PROBLEM TO WORK ON » Lines after the one containing "This screenshot has height=919, width=750." are to be omitted; print exactly each line from the start of the records up to and including it.

Data items:
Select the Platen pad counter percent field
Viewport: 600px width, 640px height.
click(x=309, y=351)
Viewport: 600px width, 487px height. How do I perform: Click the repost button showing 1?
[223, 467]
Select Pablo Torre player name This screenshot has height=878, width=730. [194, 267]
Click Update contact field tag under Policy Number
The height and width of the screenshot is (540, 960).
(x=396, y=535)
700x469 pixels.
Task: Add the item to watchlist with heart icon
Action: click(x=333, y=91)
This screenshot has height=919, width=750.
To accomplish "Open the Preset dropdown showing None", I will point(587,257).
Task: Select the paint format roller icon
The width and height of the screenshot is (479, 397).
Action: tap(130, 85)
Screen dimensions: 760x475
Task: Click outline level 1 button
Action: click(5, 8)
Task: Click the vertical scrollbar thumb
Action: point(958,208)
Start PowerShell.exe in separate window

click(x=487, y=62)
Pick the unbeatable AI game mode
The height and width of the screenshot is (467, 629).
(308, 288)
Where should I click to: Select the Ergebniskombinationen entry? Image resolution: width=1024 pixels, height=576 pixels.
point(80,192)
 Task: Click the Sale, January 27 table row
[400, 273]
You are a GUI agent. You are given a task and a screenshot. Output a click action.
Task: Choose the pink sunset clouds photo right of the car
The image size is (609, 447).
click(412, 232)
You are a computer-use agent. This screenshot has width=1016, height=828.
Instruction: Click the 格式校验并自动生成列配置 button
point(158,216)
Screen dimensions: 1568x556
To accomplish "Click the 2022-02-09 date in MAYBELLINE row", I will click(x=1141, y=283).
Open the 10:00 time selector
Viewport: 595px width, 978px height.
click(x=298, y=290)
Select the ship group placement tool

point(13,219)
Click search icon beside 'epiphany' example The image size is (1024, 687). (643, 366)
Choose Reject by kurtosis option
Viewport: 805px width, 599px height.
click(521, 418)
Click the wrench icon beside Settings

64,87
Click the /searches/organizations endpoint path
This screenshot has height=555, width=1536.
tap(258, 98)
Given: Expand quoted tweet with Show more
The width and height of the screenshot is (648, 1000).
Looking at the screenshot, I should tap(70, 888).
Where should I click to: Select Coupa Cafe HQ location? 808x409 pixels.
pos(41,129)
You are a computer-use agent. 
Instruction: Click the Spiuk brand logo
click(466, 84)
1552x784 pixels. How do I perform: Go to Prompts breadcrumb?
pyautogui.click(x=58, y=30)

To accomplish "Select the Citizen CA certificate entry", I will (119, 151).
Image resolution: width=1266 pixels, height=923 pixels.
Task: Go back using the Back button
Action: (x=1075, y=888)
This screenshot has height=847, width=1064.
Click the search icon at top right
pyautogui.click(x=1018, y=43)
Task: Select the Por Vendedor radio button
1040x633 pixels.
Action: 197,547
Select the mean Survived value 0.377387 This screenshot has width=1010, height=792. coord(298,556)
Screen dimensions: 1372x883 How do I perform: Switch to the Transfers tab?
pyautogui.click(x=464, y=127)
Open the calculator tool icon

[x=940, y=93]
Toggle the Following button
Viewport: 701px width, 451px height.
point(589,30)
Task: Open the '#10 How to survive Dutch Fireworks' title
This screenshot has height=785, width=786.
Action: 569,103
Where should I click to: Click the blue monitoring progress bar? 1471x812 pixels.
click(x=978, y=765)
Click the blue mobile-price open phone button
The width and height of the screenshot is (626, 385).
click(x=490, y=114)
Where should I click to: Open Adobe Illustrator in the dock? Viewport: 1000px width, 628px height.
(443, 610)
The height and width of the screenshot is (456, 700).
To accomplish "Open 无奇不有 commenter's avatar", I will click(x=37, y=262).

OUTPUT FOR THIS EXERCISE »
Select the Platen pad counter percent field
Viewport: 600px width, 640px height.
click(x=309, y=351)
Viewport: 600px width, 487px height. How do I perform: Click the repost button showing 1?
[223, 467]
Select Pablo Torre player name This screenshot has height=878, width=730. [194, 267]
Click Update contact field tag under Policy Number
The height and width of the screenshot is (540, 960).
(x=396, y=535)
700x469 pixels.
Task: Add the item to watchlist with heart icon
Action: click(x=333, y=91)
This screenshot has height=919, width=750.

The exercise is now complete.